遺産分割協議を行う際に注意したいポイント
遺言分割協議を行う前に、まず遺言書が本当に存在していないかを確認しましょう。協議を行った後に遺言書が見つかると、トラブルに発展する可能性も。遺言書は、自宅以外にも公証役場や法務局で保管されている場合もあります。念のため遺言書の保管有無について確認しておくと安心です。
遺産分割協議に実施期限はありません。一方で、相続税の申告期限は故人が亡くなった事実を知った翌日から10か月以内です。申告が遅れてしまった場合は、延滞税が課税されてしまいます。申告期限に間に合わせるためにも、速やかに協議を開始することをおすすめします。

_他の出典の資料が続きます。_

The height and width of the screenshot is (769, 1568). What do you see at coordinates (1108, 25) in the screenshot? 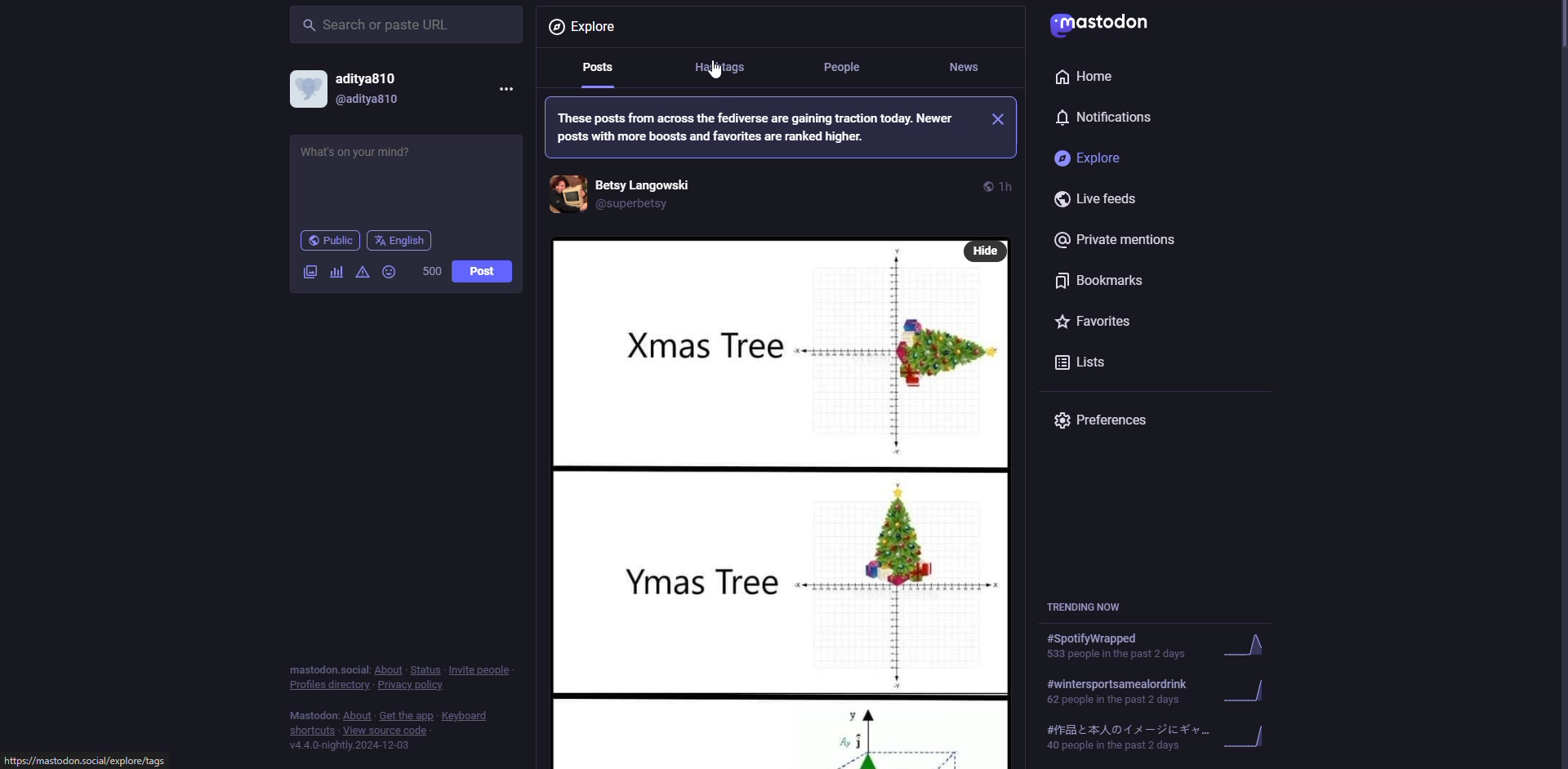
I see `mastodon` at bounding box center [1108, 25].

遺産分割協議書は、記載内容に誤りがあると効力をもちません。例えば、相続する不動産の住所が実際の登記と異なる記載になっていると相続ができず、再度相続人全員から署名と押印をもらって協議書を作り直す必要があります。こういった手戻りを避けるためにも、相続財産が多岐に渡る場合には、協議書の作成に対して弁護士など法律の専門家からアドバイスを受けておくと良いでしょう。
まとめ
今回は、遺産分割協議の進め方と注意したいポイントについてご紹介しました。遺産分割協議は、大切な故人の財産を相続人全員が納得して分割する上で大切な話し合いです。後の相続トラブルを避けるためにも、ぜひ今回の記事を円滑な遺産分割協議の参考にしてくださいね。